Winter Imbolc Moon
This is, I know, a terrible picture, although since it was taken at night, with my hand held computing device and from a considerable distance away-I was parked at the side of the road hoping no one would stovepipe me-it’s ok.
This tree is my favorite light display along Brook Forest Drive on the way to Evergreen. There were many. The folks who lit it up must have run a very long extension cord to get to it, because it sits all alone in the woods, on the edge of a precipice. I love its existential isolation and yet its brilliance and its color.
The woods up here, the Arapaho National Forest for the most part, are lovely dark and deep and beautiful because of that, but having this small bit of human intervention tickles me.
It’s a part of a larger picture that’s coming to me. When I mentioned shamanic seeing in the post about the mountain spirits, it made me aware that I need to a third R to my gerundal theology: reimagining and reconstructing AND re-enchanting. This last of the three R’s of an emerging approach to faith may be the most important of all. The first two involve rational heavy lifting, taking something apart and putting it back together in a way meaningful today. Important and critical, yes. But, I’m realizing, not enough.
More than the intellectual work we need the emotional work, a return to shamanic seeing, a return to a view of the world as a magical, mystical place. Which it always has been and continues to be. The empirical method, the scientific method has, like religious dogma, occluded our ability to see wonder. One woman said, during the mussar class in which we discussed the three messengers (angels) from the mountain spirit, said, “How would the mountain know when to send out the messengers?” Beep. Wrong question.
The right question? How can we open our hearts to the intimate communication we get from the natural world everyday? Including those emanating from within our own bodies. It’s our perception that needs to change, not the world. It’s still sending messengers and messages, but we’ve systematically tricked ourselves into thinking we now know too much to attend to them. We don’t.

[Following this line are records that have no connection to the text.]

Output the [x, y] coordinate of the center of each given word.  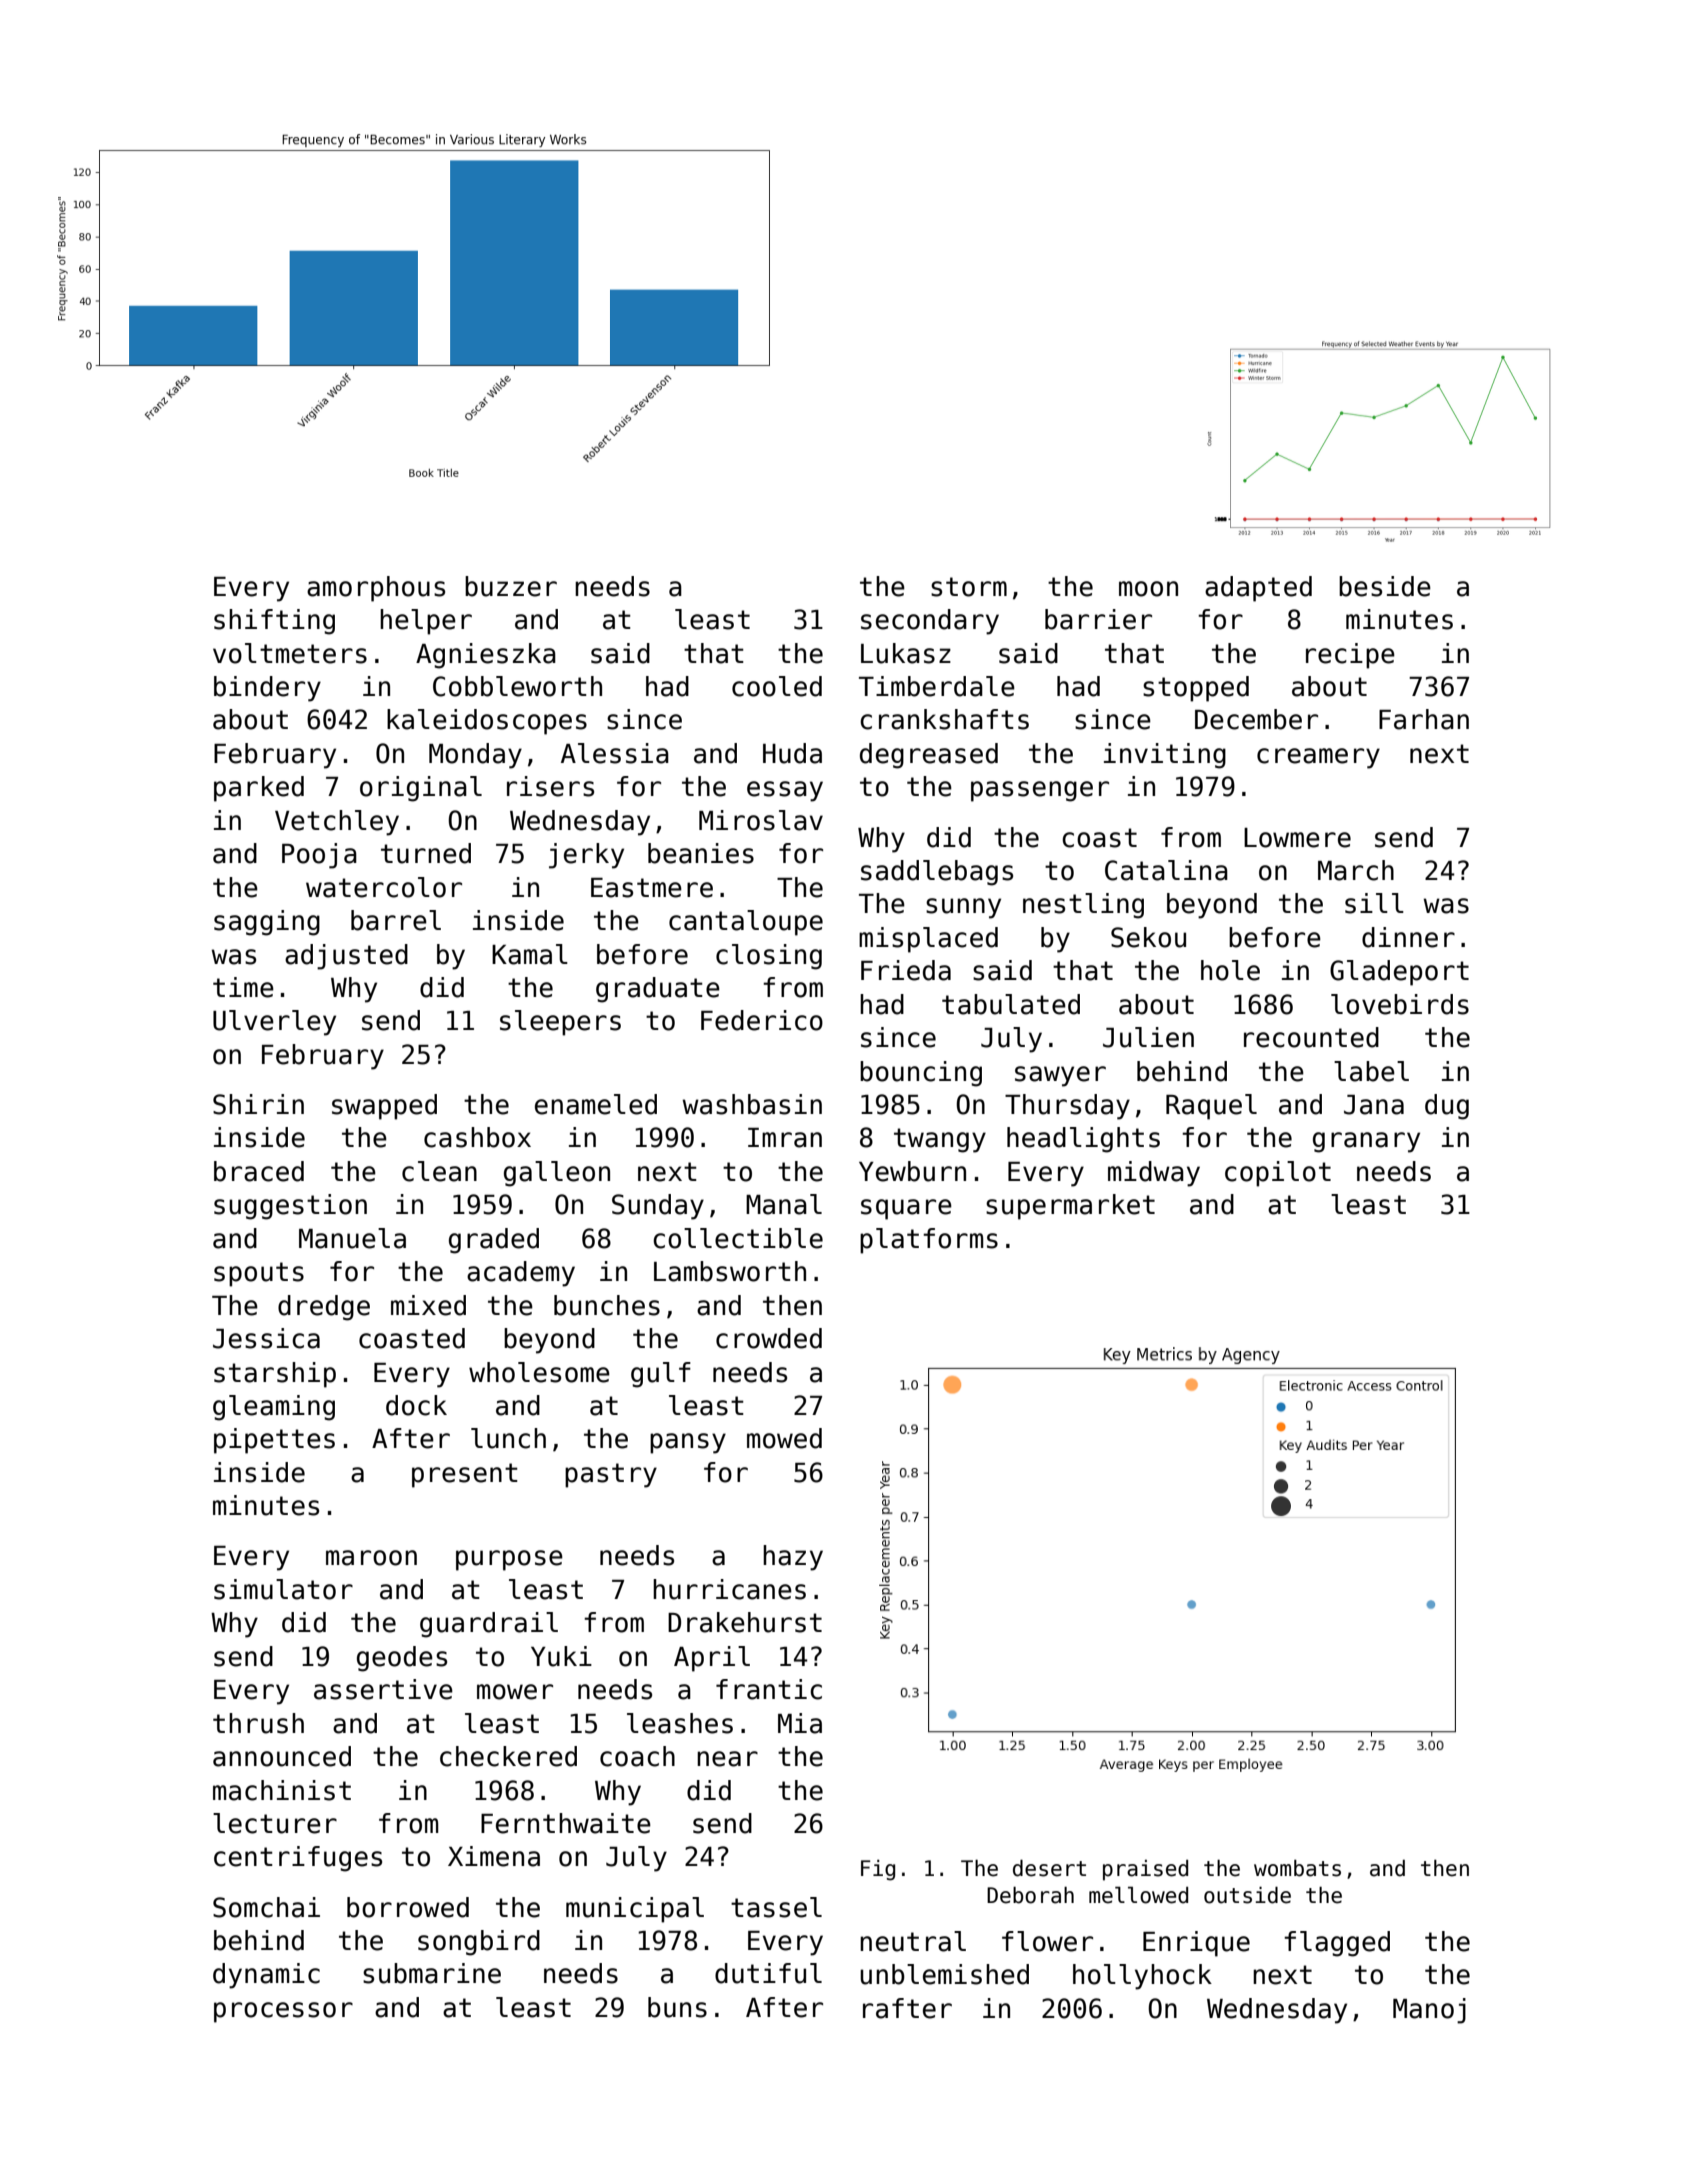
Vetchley [337, 823]
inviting [1165, 756]
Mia [800, 1723]
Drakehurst [745, 1622]
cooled [777, 686]
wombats [1297, 1868]
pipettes [274, 1441]
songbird [479, 1943]
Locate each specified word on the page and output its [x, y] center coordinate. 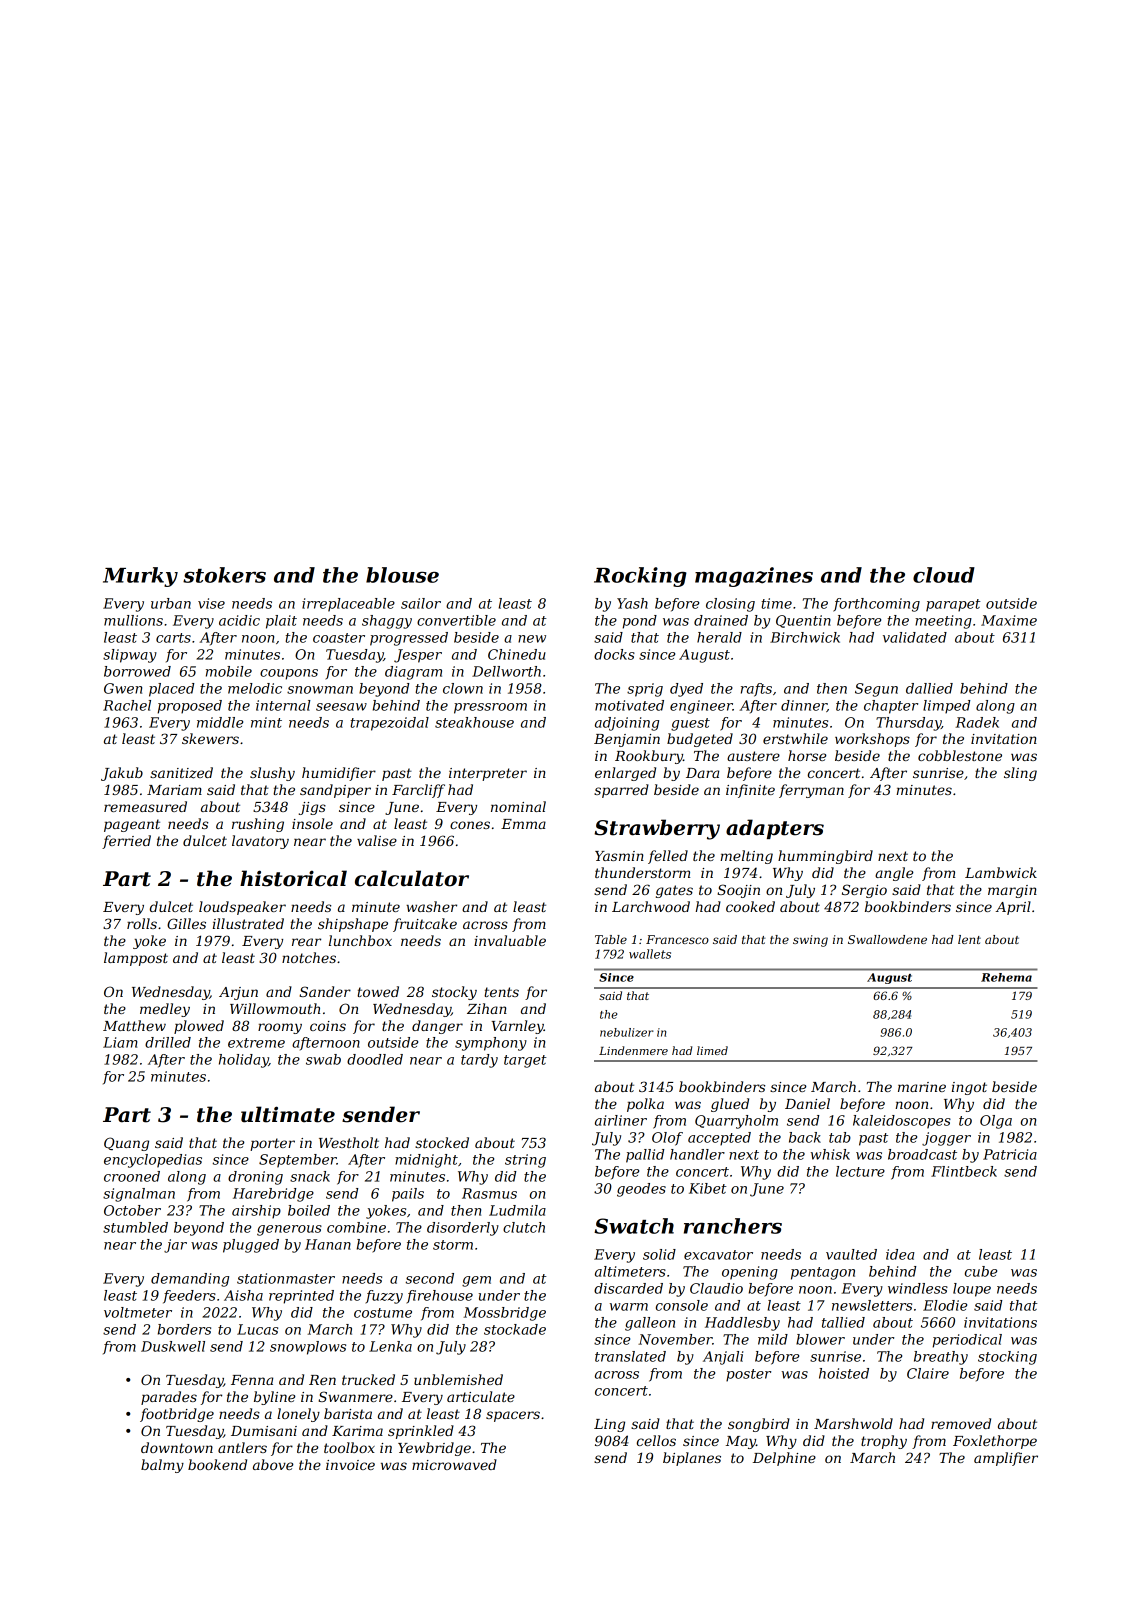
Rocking [640, 577]
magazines [754, 577]
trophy [884, 1442]
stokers [224, 575]
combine [356, 1227]
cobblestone [960, 755]
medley [165, 1010]
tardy [479, 1061]
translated [630, 1356]
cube [981, 1271]
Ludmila [517, 1210]
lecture [860, 1171]
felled [668, 857]
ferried [126, 842]
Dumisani [264, 1431]
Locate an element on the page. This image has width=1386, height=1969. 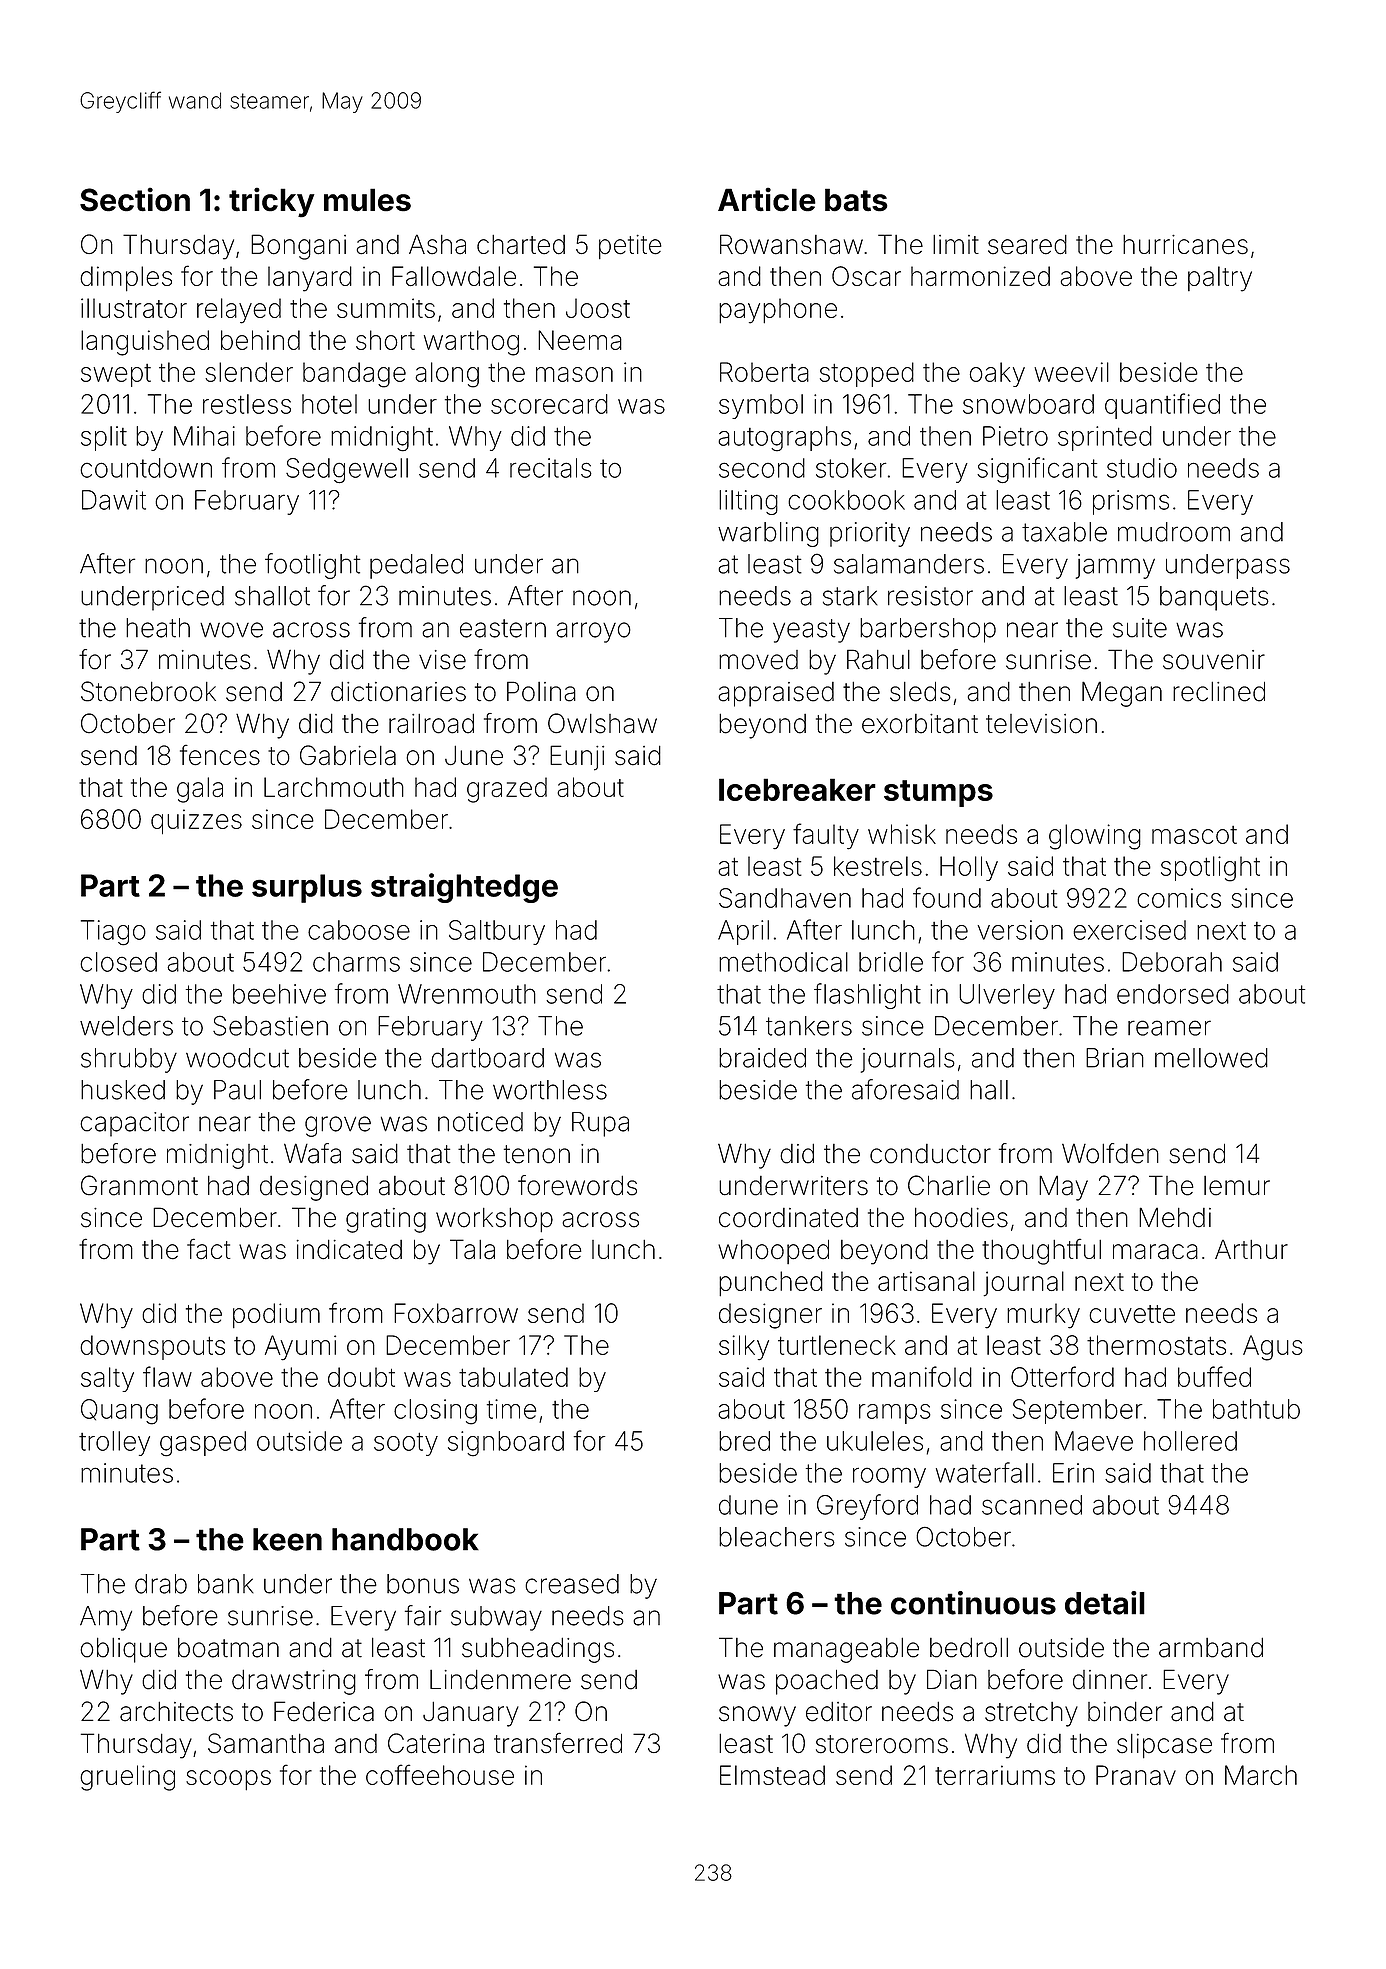
hollered is located at coordinates (1190, 1441).
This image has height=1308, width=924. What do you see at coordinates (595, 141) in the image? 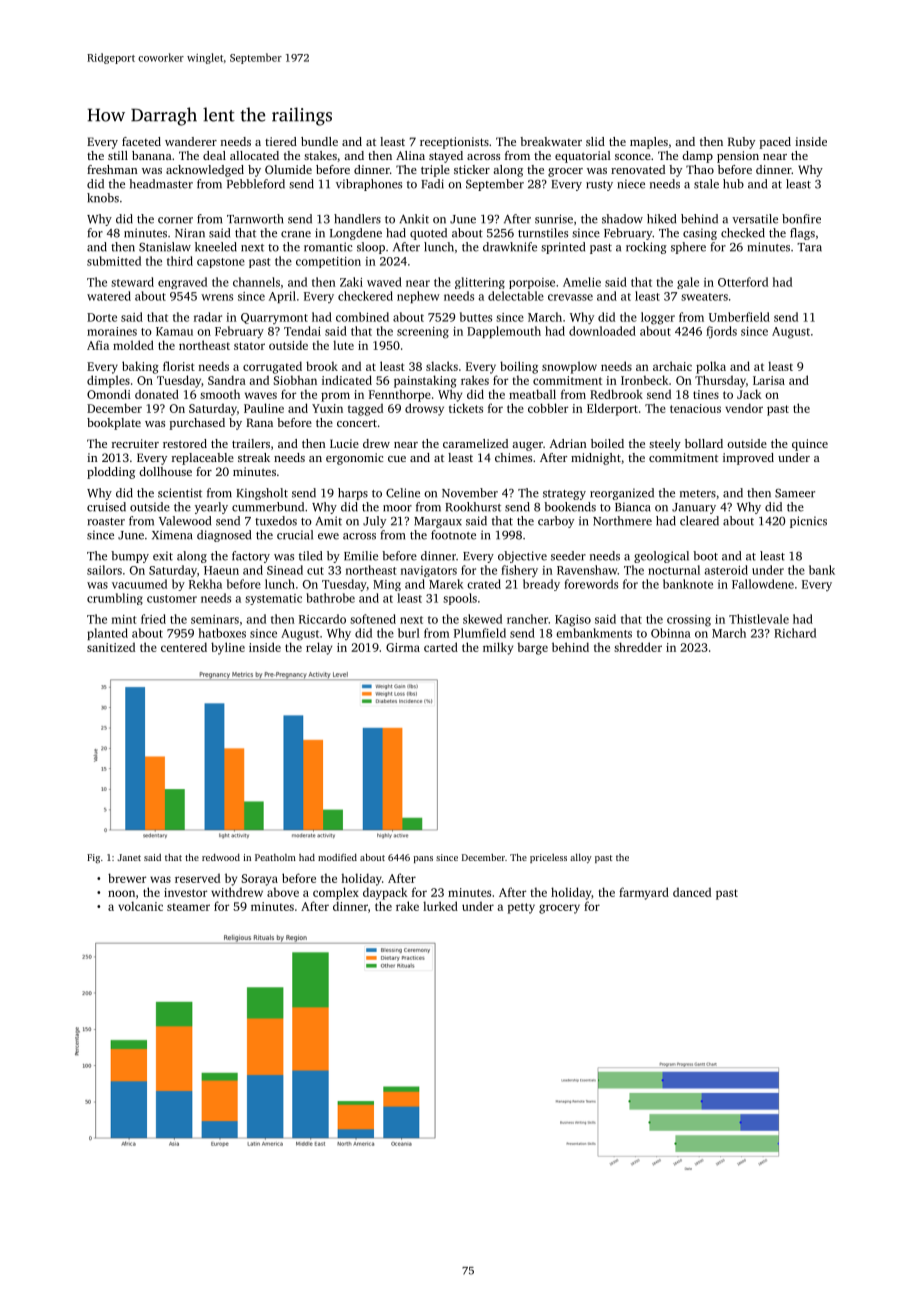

What does that lenticular cloud hanging over Black Mountain have to say? How about the wind howling down off Mt. Evans? The snow storm about to hit us? The fox or the mountain lion or the bear crossing our yard? The gradual decline of our muscle mass, our mental mass, as we age? Where are our faeries? Why won’t the wood nymphs of the lodgepole pines speak to me? The sun and its perpetual light. That rock fallen on to the road. What do they mean? Not what are they? Not why are they there? But what love note from the big bang do they contain? How would the ancient Greek or the Hebrew on Sinai or the folk who walked up out of Africa relate to them?
No, we don’t have to give up the scientific. No, we don’t have to abjure missing the rock with our car or truck. We only have to ask about our relationship with all these. What is it? How does it convey meaning to me? I like the notion of spirits and gods, goddesses, too. I’m still looking for the Great God Pan. Maybe you’ve seen him?